## 提示文
普段から医療機関や介護施設のサービスを利用している高齢者の方も多いでしょう。しかし多くの人がいる所では、感染症がうつりやすくなっています。
また、高齢者の方で既に何かしらの持病を抱えていれば、感染症をきっかけに病状が悪化するかもしれません。
今回は、高齢者の方が注意したい感染症について紹介します。
高齢者が感染症に注意したい理由は?
高齢者の方は、動脈硬化を原因とする病気や糖尿病、ときにはがんといった基礎疾患を持っている恐れがあります。体が弱っており、通常よりも感染症にかかりやすい状態です。
年齢を重ねていくと、身体機能が低下していきます(程度には個人差があります)。それに伴い、抵抗力が落ちてしまうため感染症にもかかりやすくなっているのです。
感染した後も、回復に時間がかかるだけでなく、いつの間にか病気が進行して重症化してしまっているなんてことも少なくありません。
とくに、医療機関や介護施設では食事やリハビリ、レクリエーション、排泄など、様々な場面で菌やウイルスをうつされる可能性があります。
それぞれの病院や施設で集団感染対策はされていると思いますが、高齢者の方自身も、感染症にかかるリスクを認識しなければなりません。
注意したい感染症は?

インフルエンザ
毎年、冬にかけて猛威をふるいます。突然発症して全身に症状が現れるのが特徴です。
具体的な症状としては高熱、鼻水や咳、くしゃみ、喉の痛み、だるさや筋肉・関節の痛みといったものがあります。
健康的な成人と比べると、高齢者の方は気管支炎や肺炎などを併発しやすいです。
重症化すると心不全を起こすこともあります。
インフルエンザは予防接種が行われますが、受けたからといって絶対に感染しないわけではないので油断は禁物です。
ノロウイルス
ノロウイルスに汚染された二枚貝などを十分に加熱しないで摂取すると、体内でノロウイルスが増殖して下痢や嘔吐などの症状を引き起こします。そのほか腹痛や発熱もみられます。
ノロウイルスは非常に強い感染力を持っています。少量のウイルスでも集団感染に発展してしまうことがあるくらいです。
特に高齢者施設などでは、自分で上手く排泄ができなかったり、手洗いが不十分であったりすると、感染が広がる原因となります。
もし、感染してしまった場合には、下痢や嘔吐による脱水症状や、吐いたものを喉に詰まらせる窒息に注意しましょう。
結核
結核は結核菌による感染症です。大半は感染しても発症しませんが、免疫力が低下している高齢者は発症しやすい傾向にあります。
また高齢者の場合、結核において特徴的な咳や痰が出ない場合があります。
他の症状としては発熱や寝汗、倦怠感、体重減少といったものがあるので、注意して見るようにしましょう。
結核は集団感染のリスクも高い病気です。
病院や介護施設関連も結核の集団感染のうち25%の発生源となっています(結核予防会結核研究所より)。
感染源となりやすい場所に、感染しやすい高齢者がいるという状況を理解して、きちんと対策をとるようにしましょう。
疥癬(かいせん)

## データ
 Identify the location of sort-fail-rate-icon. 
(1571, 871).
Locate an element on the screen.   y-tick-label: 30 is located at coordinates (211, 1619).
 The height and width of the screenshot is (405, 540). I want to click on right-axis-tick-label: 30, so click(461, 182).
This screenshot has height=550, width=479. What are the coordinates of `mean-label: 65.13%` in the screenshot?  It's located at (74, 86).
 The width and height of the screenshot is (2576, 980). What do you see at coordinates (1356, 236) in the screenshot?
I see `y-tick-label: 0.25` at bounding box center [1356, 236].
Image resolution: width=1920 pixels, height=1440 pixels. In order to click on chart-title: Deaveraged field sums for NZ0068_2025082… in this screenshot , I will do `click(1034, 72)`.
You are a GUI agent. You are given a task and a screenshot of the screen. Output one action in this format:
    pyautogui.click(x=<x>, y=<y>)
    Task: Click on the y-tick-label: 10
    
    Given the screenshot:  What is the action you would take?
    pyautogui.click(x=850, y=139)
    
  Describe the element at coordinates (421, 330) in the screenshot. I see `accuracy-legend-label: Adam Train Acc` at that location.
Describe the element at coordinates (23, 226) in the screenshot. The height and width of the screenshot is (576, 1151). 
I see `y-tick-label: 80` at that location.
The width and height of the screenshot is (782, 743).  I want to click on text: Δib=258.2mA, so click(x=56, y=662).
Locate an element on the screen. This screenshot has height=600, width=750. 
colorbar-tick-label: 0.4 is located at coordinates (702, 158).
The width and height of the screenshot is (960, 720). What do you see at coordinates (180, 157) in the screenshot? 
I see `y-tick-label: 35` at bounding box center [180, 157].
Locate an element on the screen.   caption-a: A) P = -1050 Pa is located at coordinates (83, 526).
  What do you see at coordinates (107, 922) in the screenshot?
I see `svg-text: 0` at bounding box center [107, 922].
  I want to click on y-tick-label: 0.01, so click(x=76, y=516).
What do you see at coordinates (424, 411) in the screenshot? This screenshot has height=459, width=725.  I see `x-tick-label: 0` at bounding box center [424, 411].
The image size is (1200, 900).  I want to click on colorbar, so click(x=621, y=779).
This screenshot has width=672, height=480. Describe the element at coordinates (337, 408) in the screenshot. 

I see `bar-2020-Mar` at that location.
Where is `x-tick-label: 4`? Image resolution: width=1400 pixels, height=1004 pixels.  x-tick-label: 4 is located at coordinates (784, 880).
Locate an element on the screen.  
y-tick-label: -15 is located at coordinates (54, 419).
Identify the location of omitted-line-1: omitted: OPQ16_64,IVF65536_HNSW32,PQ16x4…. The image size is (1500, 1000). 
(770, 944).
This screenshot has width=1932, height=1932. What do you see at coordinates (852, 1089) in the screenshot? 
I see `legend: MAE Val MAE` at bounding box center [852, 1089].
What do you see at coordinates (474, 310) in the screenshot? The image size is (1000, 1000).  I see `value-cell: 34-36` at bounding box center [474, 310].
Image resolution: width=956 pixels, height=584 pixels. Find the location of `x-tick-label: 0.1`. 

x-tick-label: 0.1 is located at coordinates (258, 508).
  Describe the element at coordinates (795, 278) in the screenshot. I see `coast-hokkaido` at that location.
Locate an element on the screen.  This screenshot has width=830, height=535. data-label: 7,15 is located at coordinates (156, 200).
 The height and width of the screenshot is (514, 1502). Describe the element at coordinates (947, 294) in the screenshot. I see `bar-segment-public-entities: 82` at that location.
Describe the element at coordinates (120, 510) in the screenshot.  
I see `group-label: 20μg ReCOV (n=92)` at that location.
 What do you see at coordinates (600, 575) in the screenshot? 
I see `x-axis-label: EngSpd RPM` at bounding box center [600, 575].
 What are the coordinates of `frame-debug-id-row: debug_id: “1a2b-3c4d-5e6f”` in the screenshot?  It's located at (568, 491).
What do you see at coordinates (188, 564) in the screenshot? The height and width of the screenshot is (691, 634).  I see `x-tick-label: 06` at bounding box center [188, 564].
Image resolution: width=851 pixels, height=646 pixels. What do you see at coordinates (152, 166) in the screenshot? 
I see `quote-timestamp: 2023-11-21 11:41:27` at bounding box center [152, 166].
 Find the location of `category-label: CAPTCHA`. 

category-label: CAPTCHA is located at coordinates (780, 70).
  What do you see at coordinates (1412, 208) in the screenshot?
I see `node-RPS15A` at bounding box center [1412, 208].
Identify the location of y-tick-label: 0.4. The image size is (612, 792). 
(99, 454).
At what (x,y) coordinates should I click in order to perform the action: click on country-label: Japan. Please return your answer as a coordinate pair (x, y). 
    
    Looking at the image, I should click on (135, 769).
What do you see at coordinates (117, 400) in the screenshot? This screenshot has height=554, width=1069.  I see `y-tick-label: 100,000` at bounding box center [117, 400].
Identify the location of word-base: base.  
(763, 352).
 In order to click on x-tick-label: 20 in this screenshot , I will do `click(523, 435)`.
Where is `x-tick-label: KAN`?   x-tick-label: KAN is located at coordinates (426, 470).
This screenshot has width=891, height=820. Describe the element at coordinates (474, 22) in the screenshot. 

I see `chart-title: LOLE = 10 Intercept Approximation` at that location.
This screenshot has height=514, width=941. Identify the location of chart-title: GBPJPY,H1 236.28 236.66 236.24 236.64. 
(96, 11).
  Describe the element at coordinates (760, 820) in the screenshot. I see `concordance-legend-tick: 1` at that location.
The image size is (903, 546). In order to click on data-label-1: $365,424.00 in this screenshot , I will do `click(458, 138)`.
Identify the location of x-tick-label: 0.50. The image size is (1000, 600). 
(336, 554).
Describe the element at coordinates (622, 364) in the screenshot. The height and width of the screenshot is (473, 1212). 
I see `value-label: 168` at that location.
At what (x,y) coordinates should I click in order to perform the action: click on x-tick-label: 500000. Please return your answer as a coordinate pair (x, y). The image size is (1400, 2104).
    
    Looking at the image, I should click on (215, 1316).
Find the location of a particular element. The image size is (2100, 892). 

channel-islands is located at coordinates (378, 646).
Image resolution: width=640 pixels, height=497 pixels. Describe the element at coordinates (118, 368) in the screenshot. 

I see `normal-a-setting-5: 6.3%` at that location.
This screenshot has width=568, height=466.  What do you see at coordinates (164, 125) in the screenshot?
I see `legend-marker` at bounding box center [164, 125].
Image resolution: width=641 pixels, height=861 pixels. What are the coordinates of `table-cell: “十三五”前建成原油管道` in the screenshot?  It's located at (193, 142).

## 課題内容
高齢者の感染症についての提示文をもとに答えてください。
1. インフルエンザが重症化すると、何を起こすことがありますか?
2. ノロウイルスに感染した場合、注意すべきことは何ですか?
3. 結核の集団感染のうち、病院や介護施設関連は何%の発生源となっていますか?
記録はこの提示文とは別の出典から取ったものです。

## 解答
1. 心不全
2. 下痢や嘔吐による脱水症状と、吐いたものを喉に詰まらせる窒息
3. 25%